**PROBLEM TO SOLVE**
In the records below, find the line that contains "Expand the NFS 服务 tree node" and the line that contains "Click 招生考试服务平台 banner". Set down exactly those lines and every line between them, and nothing more.

++++++

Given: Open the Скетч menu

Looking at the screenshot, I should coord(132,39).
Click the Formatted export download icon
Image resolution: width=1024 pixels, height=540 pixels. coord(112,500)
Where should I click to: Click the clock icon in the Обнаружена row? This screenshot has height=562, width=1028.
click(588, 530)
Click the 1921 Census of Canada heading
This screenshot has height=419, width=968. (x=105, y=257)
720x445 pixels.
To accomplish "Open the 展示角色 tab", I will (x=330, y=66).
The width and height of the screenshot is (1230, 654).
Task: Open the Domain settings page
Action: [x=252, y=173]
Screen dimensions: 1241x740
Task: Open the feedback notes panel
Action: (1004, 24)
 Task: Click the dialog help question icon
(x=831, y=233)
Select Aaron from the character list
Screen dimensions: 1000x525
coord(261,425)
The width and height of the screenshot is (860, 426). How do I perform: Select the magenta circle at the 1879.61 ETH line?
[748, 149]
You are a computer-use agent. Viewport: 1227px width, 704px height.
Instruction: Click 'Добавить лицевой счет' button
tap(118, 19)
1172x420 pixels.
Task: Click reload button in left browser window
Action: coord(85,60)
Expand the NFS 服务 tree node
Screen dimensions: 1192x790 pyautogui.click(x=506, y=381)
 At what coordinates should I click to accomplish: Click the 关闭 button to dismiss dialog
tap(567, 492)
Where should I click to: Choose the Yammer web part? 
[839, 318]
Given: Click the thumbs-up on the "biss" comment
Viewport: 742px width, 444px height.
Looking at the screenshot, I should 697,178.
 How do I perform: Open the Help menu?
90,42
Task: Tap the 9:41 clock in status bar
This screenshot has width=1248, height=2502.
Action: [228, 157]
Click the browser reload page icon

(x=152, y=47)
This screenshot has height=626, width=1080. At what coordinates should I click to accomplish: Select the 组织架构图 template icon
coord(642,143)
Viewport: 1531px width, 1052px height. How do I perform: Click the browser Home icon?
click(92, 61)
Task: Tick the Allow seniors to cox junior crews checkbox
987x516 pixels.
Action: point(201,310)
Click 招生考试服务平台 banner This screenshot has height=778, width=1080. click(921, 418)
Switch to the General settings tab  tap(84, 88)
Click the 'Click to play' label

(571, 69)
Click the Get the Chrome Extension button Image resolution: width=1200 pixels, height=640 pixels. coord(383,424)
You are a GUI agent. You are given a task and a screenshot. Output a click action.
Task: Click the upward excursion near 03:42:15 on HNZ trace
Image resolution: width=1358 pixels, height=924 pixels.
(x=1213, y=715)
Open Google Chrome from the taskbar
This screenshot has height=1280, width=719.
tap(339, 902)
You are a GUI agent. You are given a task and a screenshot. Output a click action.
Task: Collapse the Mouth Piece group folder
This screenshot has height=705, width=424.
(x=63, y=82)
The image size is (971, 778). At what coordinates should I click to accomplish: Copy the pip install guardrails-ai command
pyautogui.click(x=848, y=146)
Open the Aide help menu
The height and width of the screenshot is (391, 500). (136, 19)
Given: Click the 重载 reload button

++++++

**WRITTEN RESPONSE**
Expand the NFS 服务 tree node
Screen dimensions: 1192x790 pyautogui.click(x=506, y=381)
 At what coordinates should I click to accomplish: Click the 关闭 button to dismiss dialog
tap(567, 492)
Where should I click to: Choose the Yammer web part? 
[839, 318]
Given: Click the thumbs-up on the "biss" comment
Viewport: 742px width, 444px height.
Looking at the screenshot, I should 697,178.
 How do I perform: Open the Help menu?
90,42
Task: Tap the 9:41 clock in status bar
This screenshot has width=1248, height=2502.
Action: [228, 157]
Click the browser reload page icon

(x=152, y=47)
This screenshot has height=626, width=1080. At what coordinates should I click to accomplish: Select the 组织架构图 template icon
coord(642,143)
Viewport: 1531px width, 1052px height. How do I perform: Click the browser Home icon?
click(92, 61)
Task: Tick the Allow seniors to cox junior crews checkbox
987x516 pixels.
Action: point(201,310)
Click 招生考试服务平台 banner This screenshot has height=778, width=1080. click(921, 418)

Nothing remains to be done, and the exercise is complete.